I mean, those are not mind-blowing numbers, but a double-digit lift in any category is significant.
At the same time, YouTube is also adding dynamic music lineups for ad targeting, which will enable advertisers to reach audiences based on music genres – like ‘Latin music’, ‘K-pop’, ‘hip-hop’ and ‘Top 100’. Brands will also be able to use music lineups to focus on moods or interests, like ‘fitness’.
“Music lineups and audio ads make it possible to be there, at scale, whether YouTube is being watched front and center or playing as the backdrop to daily life.”
Podcasts have seen a significant rise in recent years, and while YouTube is still primarily a video channel, it makes sense that those listening to podcasts have also sought out more audio content on other platforms, with YouTube hosting a range of content that can easily be consumed without the video element.
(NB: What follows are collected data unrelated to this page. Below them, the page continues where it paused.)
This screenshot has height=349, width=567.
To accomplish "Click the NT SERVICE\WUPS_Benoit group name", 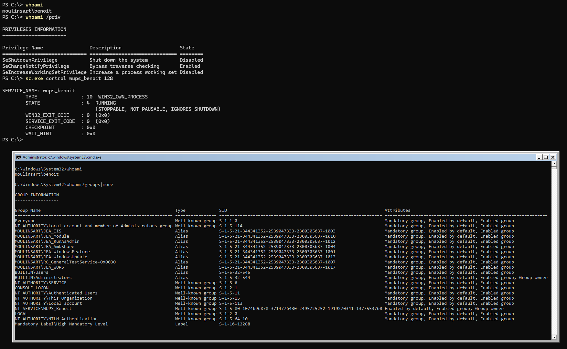I will pyautogui.click(x=43, y=309).
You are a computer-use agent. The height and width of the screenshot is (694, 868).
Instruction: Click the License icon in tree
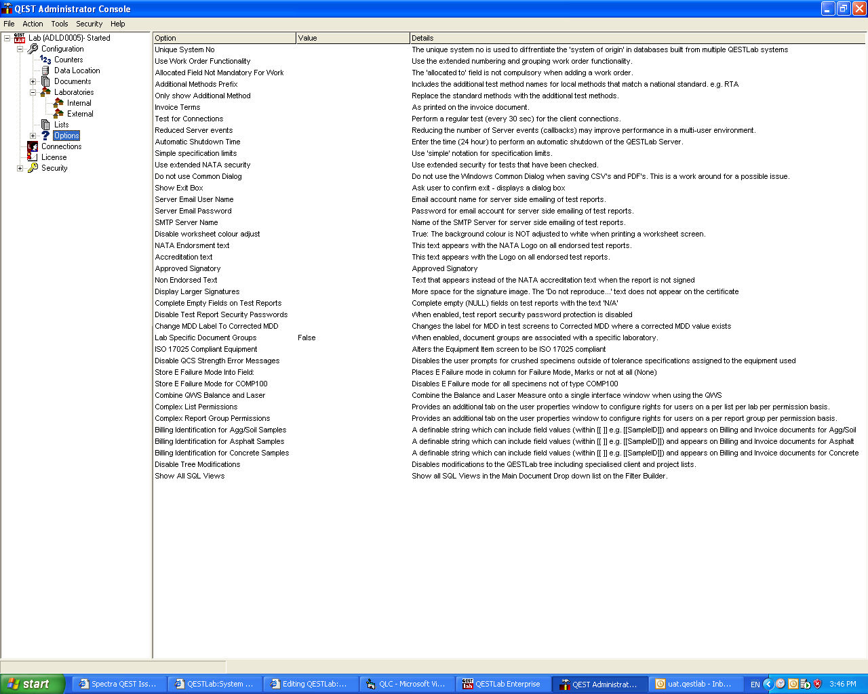tap(33, 157)
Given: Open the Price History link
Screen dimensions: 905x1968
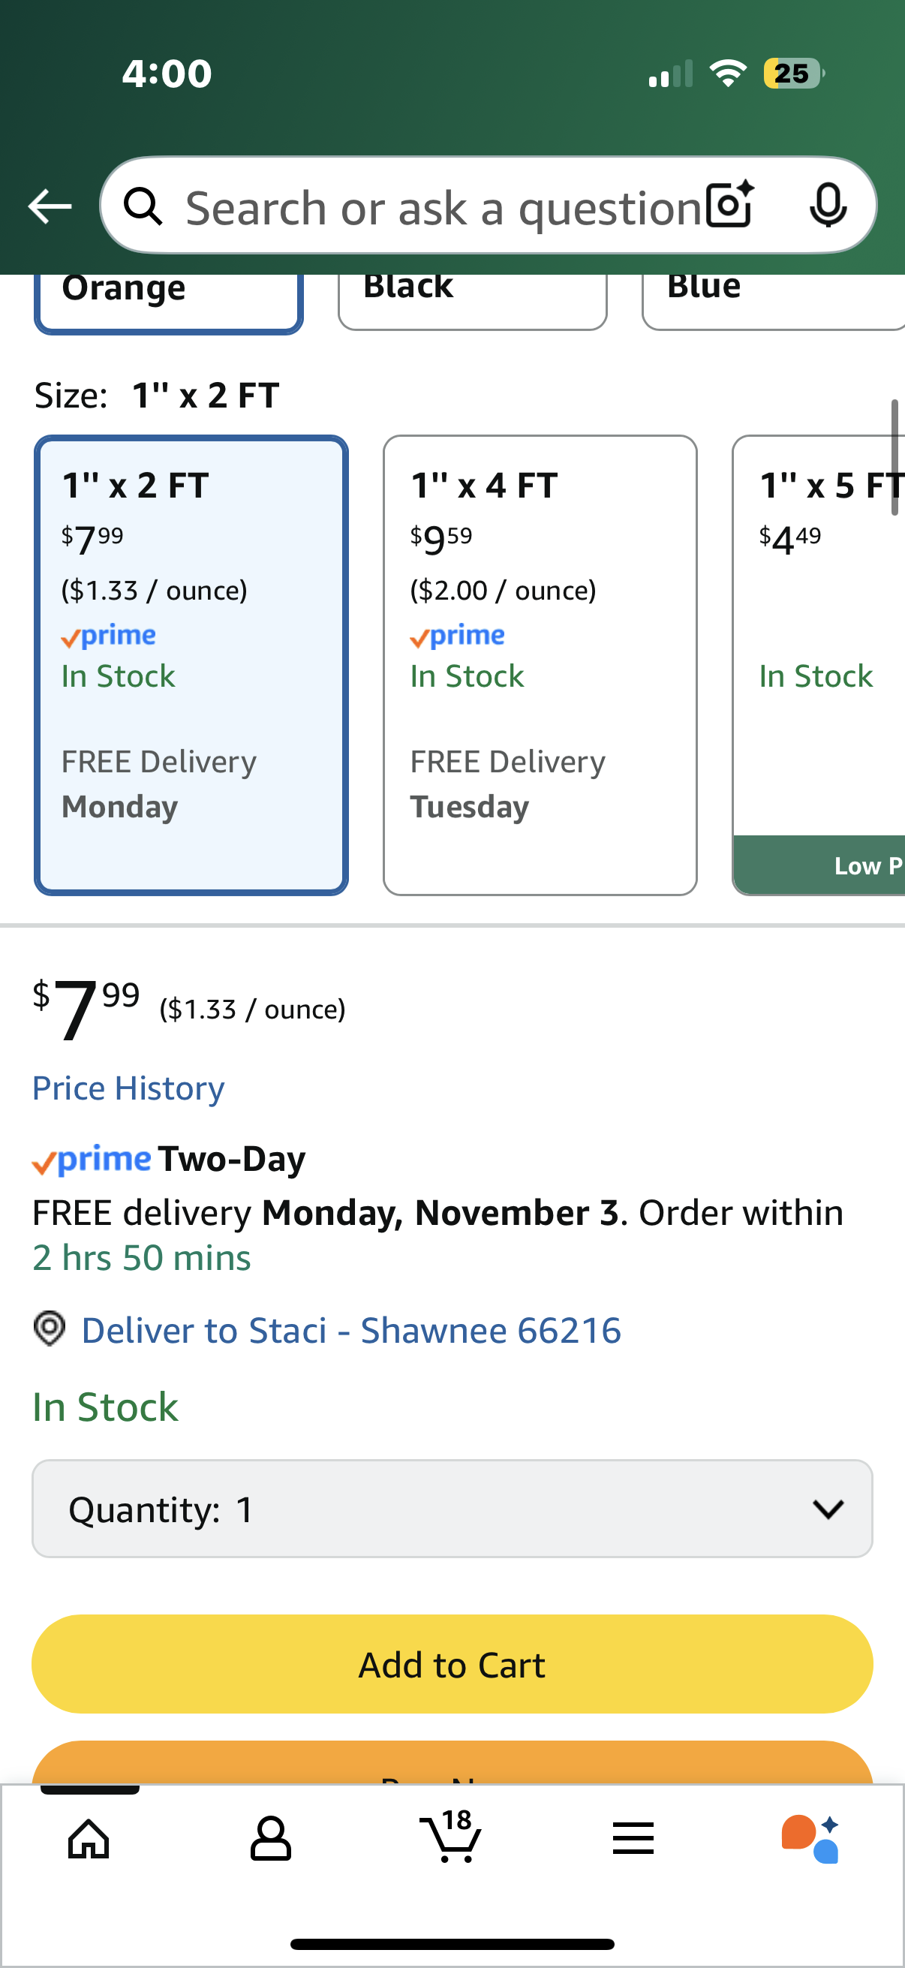Looking at the screenshot, I should click(x=128, y=1088).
And then there’s music – YouTube says that music video streaming at an all-time high, with more than 50% of its logged-in viewers who consume music content, listening to more than 10 minutes of music daily.
These options will provide more ways to reach these listeners. Now we just need some more stats on the specific categories of YouTube content that are being consumed in audio mode, aside from music.